2. L'annulation des procédures
§ Les procédures font l'objet d'annulations nombreuses par les juges judiciaire et administratif. En matière de rétention, il est très difficile de s'appuyer sur une jurisprudence constante. La plupart des remises en liberté décidées par les JLD tiennent à la qualité de la procédure pénale. On ne saurait faire une liste exhaustive des moyens auxquels il est fait droit. En voici, toutefois, quelques exemples : conditions de l'interpellation non-conformes, délai déraisonnable pour aviser le procureur du placement en garde à vue, impossibilité pour l'intéressé de faire usage de ses droits de gardé à vue, absence d'interprète ou recours abusif à l'interprétariat par téléphone, absence de procès verbal de prise des empreintes digitales.

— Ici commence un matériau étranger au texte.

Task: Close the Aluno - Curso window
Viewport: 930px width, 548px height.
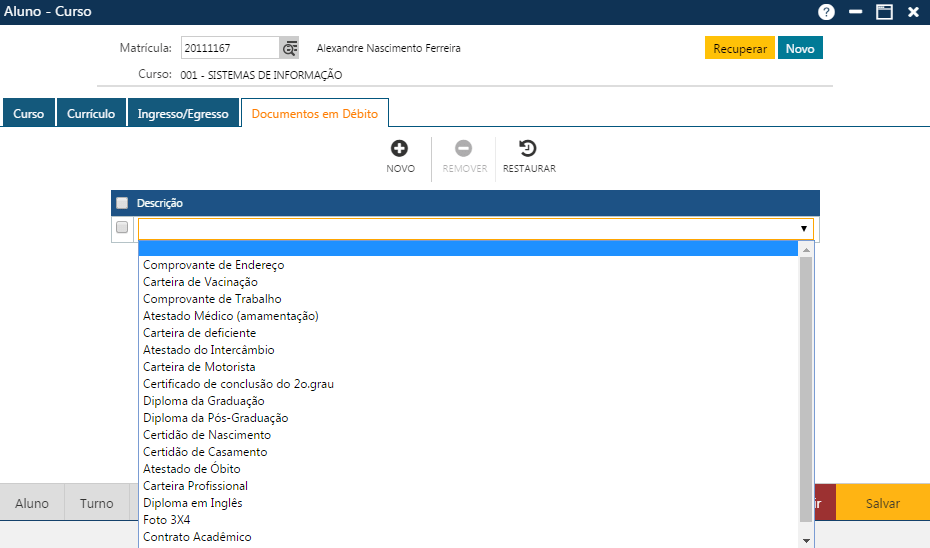Action: point(913,12)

L'annulation à cause de la procédure administrative est moins fréquente. On notera tout de même les moyens suivants: délai excessif (ou délai trop bref, à l'inverse) entre la notification de fin de garde à vue et la notification de l'arrêté de placement en rétention administrative, délai de transfert excessif (ou délai trop bref, à l'inverse) entre les locaux de garde à vue et ceux de la rétention, délai déraisonnable pour aviser le procureur du placement en rétention, absence de diligences administratives pendant les premières 48 heures afin de reconduire l'intéressé dans les plus brefs délais.
§ L'annulation des procédures au bout du délai légal de 48 heures dépend de questions qui relèvent pour l'essentiel des services interpellateurs. La part des problèmes dépendant du dispositif de rétention n'est pas synthétisée au plan national, mais semble assez réduite.
Dans le cas de la préfecture de police de Paris, par exemple, la part de la rétention dans les motifs d'annulation représente 15% en 2008, en diminution par rapport à 2006 (23%). Ce qui est en revanche préoccupant dans ce cas est l'augmentation des vices relatifs à la seconde prolongation de la rétention (défaut de diligences de l'administration, absence de pièces justificatives), qui sont passés de 2,4 % en 2006 à 9,9 % en 2008. Ce type d'annulation pourrait très certainement être substantiellement réduit.
§ Un des problèmes est que la représentation de l'Etat devant les juridictions fait souvent défaut.
Les préfectures assurent directement la représentation de l'Etat devant le juge administratif. Certaines d'entre elles ont passé un marché avec un cabinet d'avocats pour la représentation devant le juge judiciaire. D'autres, comme dans les Hauts-de-Seine, ont dans certaine période intégré à leurs services des fonctionnaires de police OPJ ayant pour mission de vérifier en amont la régularité des procédures en liaison avec les services interpellateurs.
Il reste que 78% des préfectures ne sont représentées qu'occasionnellement devant les juridictions judiciaires. Ce taux s'établit à 89% s'agissant de la présence aux audiences des tribunaux administratifs.
Pour la juridiction administrative, la diminution du taux d'annulation dépend certes avant tout de la qualité du mémoire en défense et donc des diligences qui seront mises en oeuvre afin de transmettre dans les meilleurs délais les éléments du dossier au représentant de l'Etat.
Il reste que l'effort pour que l'Etat soit physiquement représenté devant les tribunaux mérite d'être accentué.
Il en va de même de la sensibilisation des services interpellateurs sur la qualité des procédures précédant la rétention qui a progressé (par exemple la création dans deux départements franciliens d'une unité de police spécialisée dans l'amélioration des procédures) mais reste insuffisante.